* WORK INSTRUCTION *
Print the line that contains "Given: Click the", then every line after it until the entries end, exactly as they read; do not include pictures.

──────── DATA ────────

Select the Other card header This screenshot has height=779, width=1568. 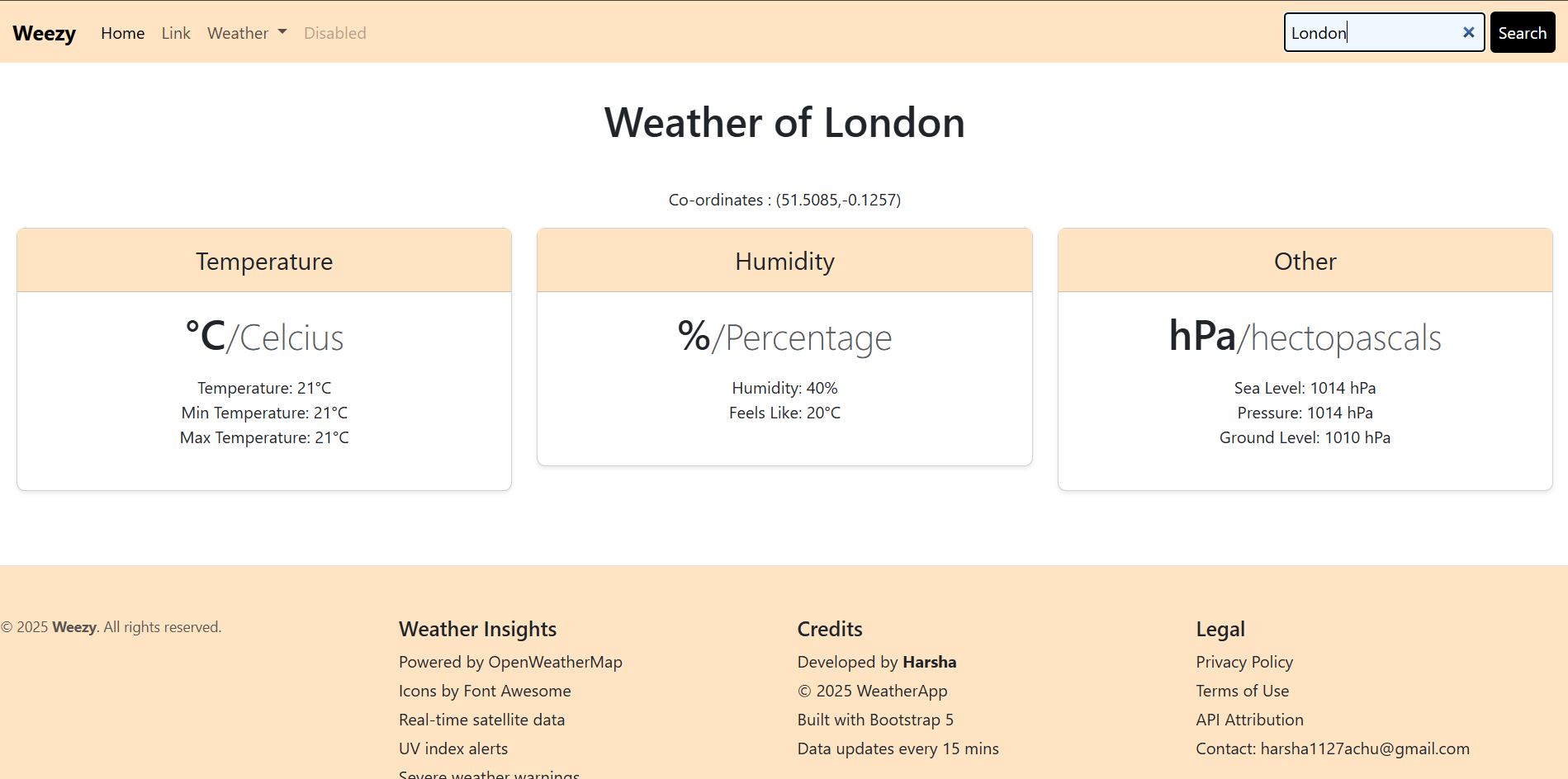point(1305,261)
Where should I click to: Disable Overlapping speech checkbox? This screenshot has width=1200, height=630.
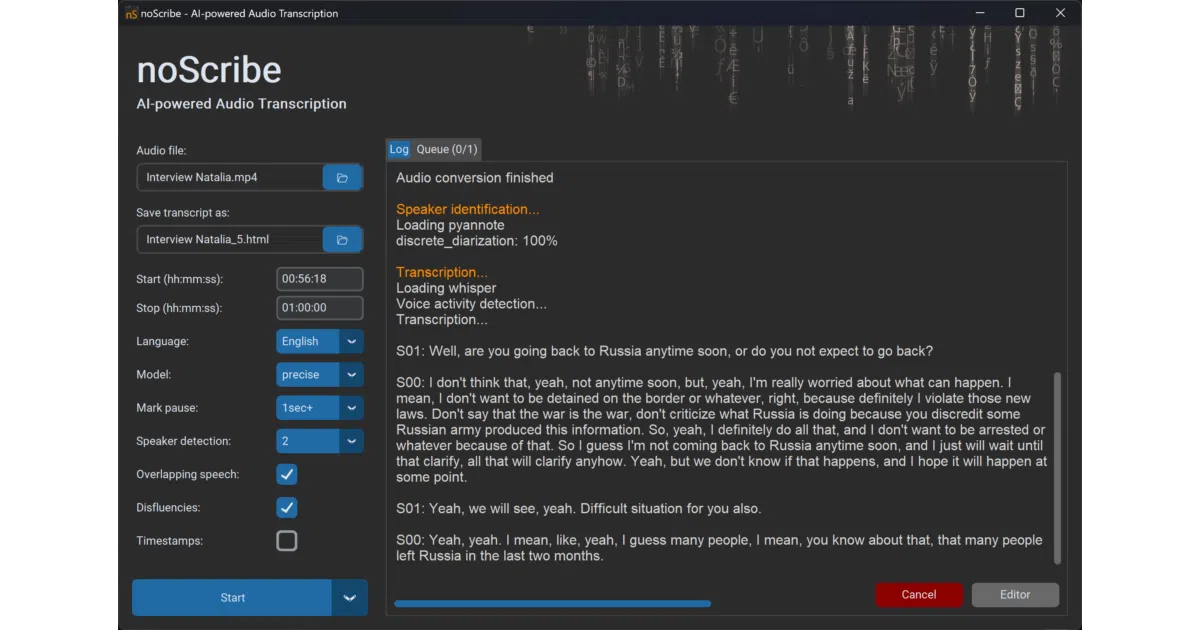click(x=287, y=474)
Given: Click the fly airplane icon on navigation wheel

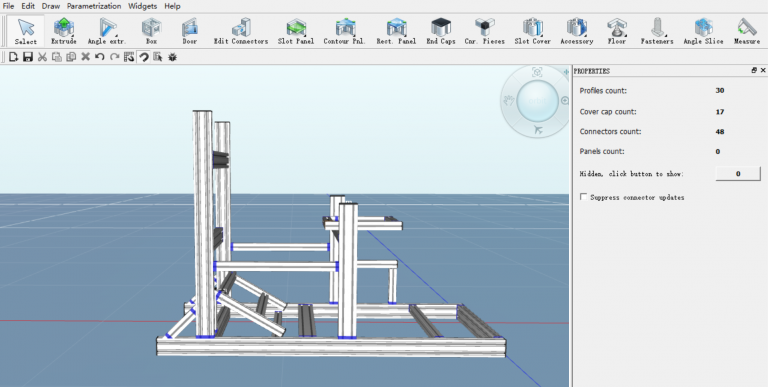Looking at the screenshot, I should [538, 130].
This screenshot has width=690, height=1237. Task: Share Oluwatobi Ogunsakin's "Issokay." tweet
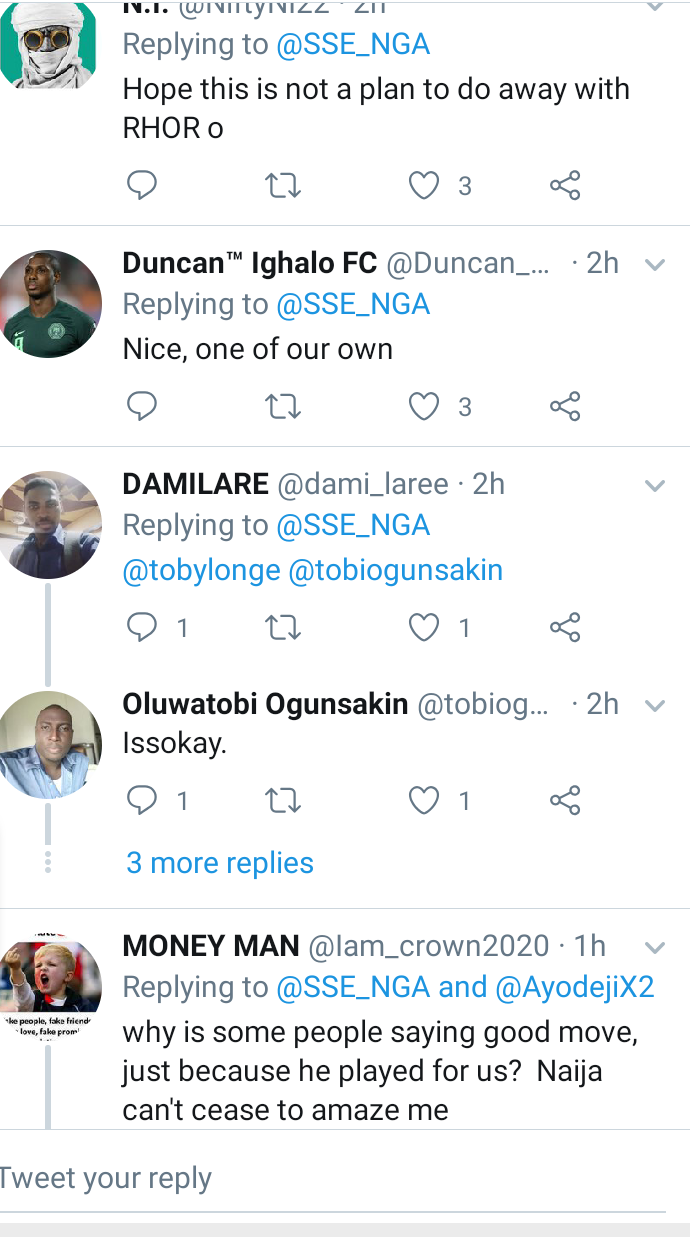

────────

* TASK RESPONSE *
Given: Click the fly airplane icon on navigation wheel

Looking at the screenshot, I should [538, 130].
This screenshot has width=690, height=1237. Task: Share Oluwatobi Ogunsakin's "Issokay." tweet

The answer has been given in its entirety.